**Entries supplied**:
--- START ---

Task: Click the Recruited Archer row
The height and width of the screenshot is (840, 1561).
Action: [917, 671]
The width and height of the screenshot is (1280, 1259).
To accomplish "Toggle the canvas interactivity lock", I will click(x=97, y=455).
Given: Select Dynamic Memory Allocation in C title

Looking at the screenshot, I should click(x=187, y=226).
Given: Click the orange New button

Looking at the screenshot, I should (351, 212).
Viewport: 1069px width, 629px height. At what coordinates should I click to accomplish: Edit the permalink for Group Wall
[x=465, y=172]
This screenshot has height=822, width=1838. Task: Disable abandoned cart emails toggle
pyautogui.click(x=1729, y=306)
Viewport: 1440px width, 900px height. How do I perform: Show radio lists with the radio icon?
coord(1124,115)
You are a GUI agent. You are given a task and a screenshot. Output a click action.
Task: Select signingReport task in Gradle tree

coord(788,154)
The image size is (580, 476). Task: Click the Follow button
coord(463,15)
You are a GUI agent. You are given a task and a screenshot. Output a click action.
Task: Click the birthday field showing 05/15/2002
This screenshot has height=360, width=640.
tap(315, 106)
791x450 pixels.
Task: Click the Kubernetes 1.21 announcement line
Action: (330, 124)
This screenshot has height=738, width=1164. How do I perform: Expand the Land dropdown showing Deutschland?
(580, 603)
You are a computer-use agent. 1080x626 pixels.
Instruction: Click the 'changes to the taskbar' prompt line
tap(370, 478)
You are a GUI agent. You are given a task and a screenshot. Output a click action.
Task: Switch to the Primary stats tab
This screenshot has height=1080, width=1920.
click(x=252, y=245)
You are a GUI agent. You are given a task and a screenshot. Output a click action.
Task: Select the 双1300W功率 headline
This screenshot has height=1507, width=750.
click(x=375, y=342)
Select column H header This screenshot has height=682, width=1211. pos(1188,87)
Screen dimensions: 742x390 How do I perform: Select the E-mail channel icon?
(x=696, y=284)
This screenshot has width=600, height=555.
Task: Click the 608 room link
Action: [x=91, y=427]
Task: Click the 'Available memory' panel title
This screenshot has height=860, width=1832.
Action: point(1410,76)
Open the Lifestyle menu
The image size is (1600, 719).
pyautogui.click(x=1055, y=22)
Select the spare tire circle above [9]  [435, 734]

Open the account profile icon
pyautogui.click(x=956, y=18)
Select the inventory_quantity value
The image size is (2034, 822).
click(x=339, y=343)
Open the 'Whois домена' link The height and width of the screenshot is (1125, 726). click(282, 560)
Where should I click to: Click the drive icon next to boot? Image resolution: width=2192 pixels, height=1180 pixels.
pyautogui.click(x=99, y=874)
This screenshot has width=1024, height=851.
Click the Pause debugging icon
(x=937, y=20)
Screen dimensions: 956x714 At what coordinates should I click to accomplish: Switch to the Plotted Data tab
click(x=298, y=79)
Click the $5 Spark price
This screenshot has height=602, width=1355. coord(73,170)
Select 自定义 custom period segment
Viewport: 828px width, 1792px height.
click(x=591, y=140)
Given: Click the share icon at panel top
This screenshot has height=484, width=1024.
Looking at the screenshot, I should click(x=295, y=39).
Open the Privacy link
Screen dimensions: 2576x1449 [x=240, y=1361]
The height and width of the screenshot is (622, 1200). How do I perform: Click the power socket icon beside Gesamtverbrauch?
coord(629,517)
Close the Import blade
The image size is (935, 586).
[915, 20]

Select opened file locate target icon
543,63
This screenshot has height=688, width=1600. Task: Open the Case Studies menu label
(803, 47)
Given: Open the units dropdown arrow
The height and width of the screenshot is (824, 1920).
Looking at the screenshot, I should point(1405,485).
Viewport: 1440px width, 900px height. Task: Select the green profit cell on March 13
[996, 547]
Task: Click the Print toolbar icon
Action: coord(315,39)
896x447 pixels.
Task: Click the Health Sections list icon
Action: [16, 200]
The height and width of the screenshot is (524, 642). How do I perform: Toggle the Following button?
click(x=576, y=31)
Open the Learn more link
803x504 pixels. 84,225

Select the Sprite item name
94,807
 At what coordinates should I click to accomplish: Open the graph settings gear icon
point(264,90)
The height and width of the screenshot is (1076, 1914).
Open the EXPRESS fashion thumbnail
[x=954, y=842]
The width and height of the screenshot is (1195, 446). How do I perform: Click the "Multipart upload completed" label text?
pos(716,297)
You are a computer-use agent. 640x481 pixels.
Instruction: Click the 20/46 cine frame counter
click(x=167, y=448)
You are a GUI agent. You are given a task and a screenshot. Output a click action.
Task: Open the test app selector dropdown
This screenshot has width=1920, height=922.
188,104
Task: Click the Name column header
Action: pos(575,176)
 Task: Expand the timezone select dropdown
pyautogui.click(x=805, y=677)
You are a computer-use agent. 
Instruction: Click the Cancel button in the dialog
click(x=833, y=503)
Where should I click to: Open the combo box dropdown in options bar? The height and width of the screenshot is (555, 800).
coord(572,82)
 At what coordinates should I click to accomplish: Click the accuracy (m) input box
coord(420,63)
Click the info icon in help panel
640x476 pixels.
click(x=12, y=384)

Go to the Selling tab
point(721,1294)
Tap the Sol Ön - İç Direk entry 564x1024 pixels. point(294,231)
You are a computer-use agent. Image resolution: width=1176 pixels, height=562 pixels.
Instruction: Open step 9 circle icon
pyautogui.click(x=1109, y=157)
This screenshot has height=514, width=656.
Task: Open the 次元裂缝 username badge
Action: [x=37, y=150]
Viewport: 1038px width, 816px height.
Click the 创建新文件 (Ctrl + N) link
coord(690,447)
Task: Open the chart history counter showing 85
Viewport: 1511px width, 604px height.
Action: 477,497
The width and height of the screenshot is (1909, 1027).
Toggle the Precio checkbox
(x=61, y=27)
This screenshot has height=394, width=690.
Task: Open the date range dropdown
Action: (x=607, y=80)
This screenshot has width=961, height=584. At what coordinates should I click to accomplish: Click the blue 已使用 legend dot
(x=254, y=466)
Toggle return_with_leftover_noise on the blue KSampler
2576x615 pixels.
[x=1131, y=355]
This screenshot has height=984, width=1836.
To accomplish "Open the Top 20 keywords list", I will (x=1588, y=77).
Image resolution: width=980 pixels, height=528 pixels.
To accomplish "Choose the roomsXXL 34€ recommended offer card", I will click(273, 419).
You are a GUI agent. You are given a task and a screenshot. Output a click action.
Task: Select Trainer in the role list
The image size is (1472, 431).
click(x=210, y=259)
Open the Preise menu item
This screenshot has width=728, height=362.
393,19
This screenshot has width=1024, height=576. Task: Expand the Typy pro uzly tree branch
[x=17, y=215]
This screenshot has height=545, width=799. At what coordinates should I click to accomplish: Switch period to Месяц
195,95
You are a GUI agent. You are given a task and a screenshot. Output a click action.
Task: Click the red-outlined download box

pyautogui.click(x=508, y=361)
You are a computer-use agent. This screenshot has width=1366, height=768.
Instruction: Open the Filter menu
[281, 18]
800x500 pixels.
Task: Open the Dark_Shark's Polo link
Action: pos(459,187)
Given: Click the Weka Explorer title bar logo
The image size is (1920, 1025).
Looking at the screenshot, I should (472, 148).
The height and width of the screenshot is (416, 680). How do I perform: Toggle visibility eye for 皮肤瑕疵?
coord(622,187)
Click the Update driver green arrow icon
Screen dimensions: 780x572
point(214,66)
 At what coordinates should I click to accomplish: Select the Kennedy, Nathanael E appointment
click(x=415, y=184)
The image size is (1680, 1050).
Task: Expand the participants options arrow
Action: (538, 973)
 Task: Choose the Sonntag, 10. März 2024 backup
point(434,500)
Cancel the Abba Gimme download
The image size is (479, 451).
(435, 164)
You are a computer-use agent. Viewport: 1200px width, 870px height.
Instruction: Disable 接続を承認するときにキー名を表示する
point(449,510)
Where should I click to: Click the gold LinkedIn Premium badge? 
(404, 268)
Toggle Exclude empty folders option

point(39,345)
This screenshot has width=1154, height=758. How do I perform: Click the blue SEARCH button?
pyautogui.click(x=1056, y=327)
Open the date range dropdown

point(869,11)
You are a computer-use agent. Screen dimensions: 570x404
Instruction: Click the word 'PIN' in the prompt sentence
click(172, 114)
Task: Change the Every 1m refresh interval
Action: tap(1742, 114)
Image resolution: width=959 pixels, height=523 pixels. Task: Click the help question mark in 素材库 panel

--- END ---

**Task objective**:
Only one stretch of the data above is needed. Restate it word for word, from the line containing "You are a computer-use agent. 640x481 pixels." through the line containing "Task: Open the test app selector dropdown", both ends included.

**Your response**:
You are a computer-use agent. 640x481 pixels.
Instruction: Click the 20/46 cine frame counter
click(x=167, y=448)
You are a GUI agent. You are given a task and a screenshot. Output a click action.
Task: Open the test app selector dropdown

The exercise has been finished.